Все во мне возмутилось, но я сдержал себя, ответил твердо, но мирно:
– Мой совет тебе, Юрко,– не приставай к ней!
А он вдруг как-то смиренно, просяще:
– Ну сведи меня с ней, может, я жениться на ней хочу. Никто еще ни в роду моем, ни в селе, ни в округе, никто из наших не был женат на жидовке, а я вот возьму да женюсь.
– Мало тебе украинок?
– А тебе мало было, что на полячке женился? – недобро протянул Юрко.
– Она не полячка, она по отцу записана – украинка,– ответил я. Плохо ответил, оправдывался почему-то перед этим хамом и паскудником, надо было отрезать коротко и хлестко, не твое, мол, дело! Но так я подумал позже, а тогда сказал и быстро зашагал в клуб, чтобы не накричать на Юрка, не натворить еще каких-нибудь глупостей,– меня впервые упрекнули, что жена моя полукровка. Даже мать, даже отец, бывший петлюровский офицер, не сказали ни слова о том, что я женился не на чистокровной украинке, а этот – упрекнул!
6.
В моей книжечке записано, что вечером пришел ко мне гость.

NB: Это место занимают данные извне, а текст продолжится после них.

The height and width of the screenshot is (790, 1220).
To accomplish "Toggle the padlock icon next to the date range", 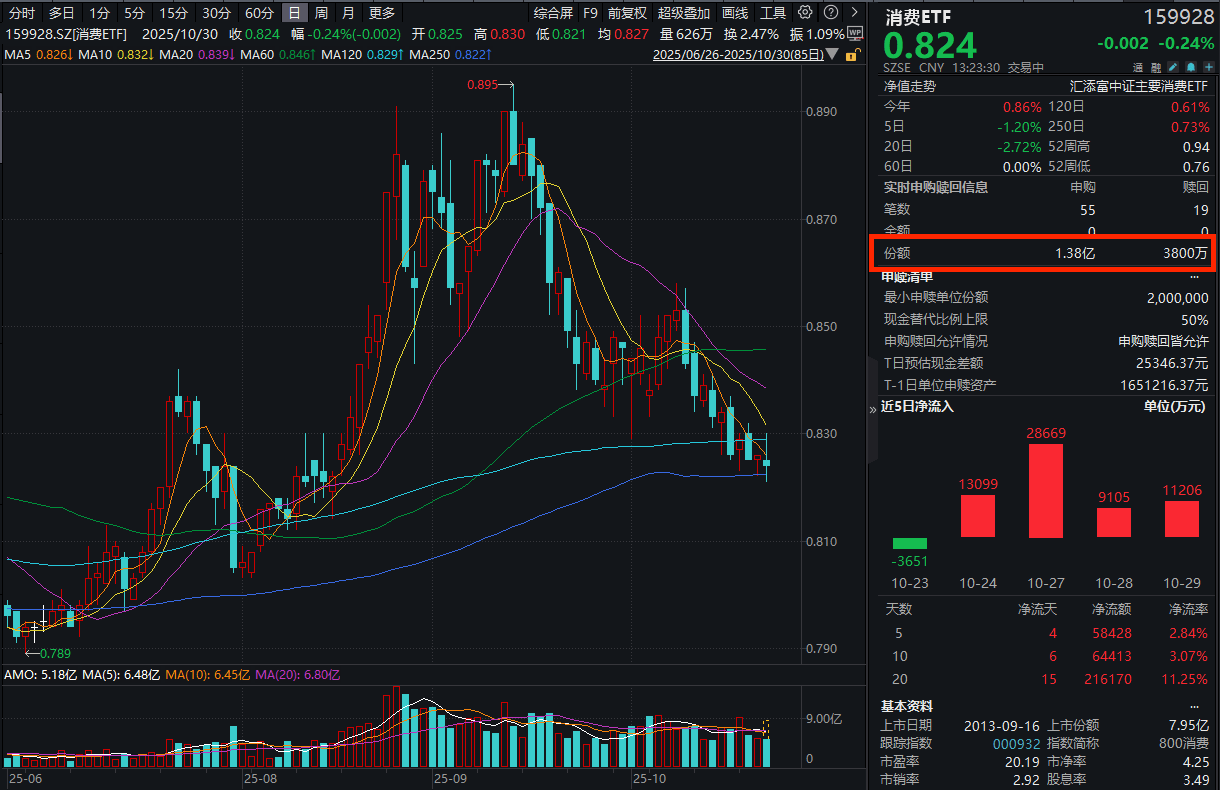I will [851, 55].
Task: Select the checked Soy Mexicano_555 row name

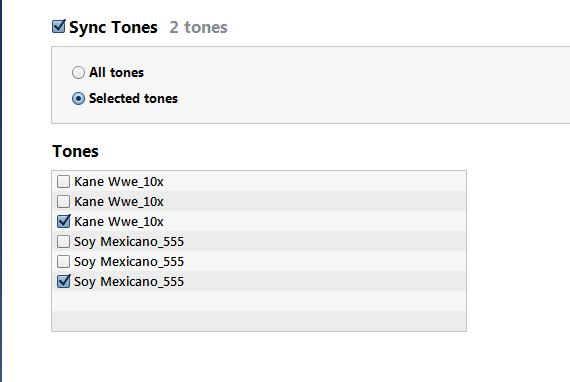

Кто это был, я не записал, как и в последующих заметках я ни словом не обмолвился о своей второй жизни, которая началась с приходов того гостя. По– прежнему я писал о школе, о взаимоотношениях с учителями и школьниками и, конечно же, о Гале, о нашей с ней счастливой любви. Хочется добавить «и счастливой жизни», но сказать так я не могу, это будет ложь. Повторяю: о моей второй жизни в дневнике не сказано ни слова, но все те полтора года и все события того времени запомнились мне отчетливо, с подробными деталями, точно это происходило вчера.
Мы с Галей сидели, как всегда, в нашем уютном кресле на веранде, неожиданно потеплело, и стеклянные двери были открыты, из сада несло тленным запахом листьев и увядающих трав, все еще влажных от дождей. Сквозь голые ветки деревьев были видны низкие звезды, и если прищуриться, то казалось, что они висят прямо на ветках яблонь, словно искрящиеся сказочные плоды.
Стукнула тяжелая калитка. Я до сих пор слышу этот неожиданный в такую позднюю пору стук и знакомый низкий голос.
– Товарищ Курчак, добрый вечер. Не будете ли вы так ласковы выйти на минутку?
Обычно в селе меня люди звали по имени или по имени и отчеству, и никто ни разу не называл по фамилии, тем более с обращениями «товарищ» или «пан». Поднимаясь, я почувствовал, как что-то тревожное плеснуло мне в грудь, застучало в висках. Когда я шел через сад к калитке, тот же голос негромко проговорил:
– Ты, Юрко, иди гуляй, дорогу к вам я сам найду.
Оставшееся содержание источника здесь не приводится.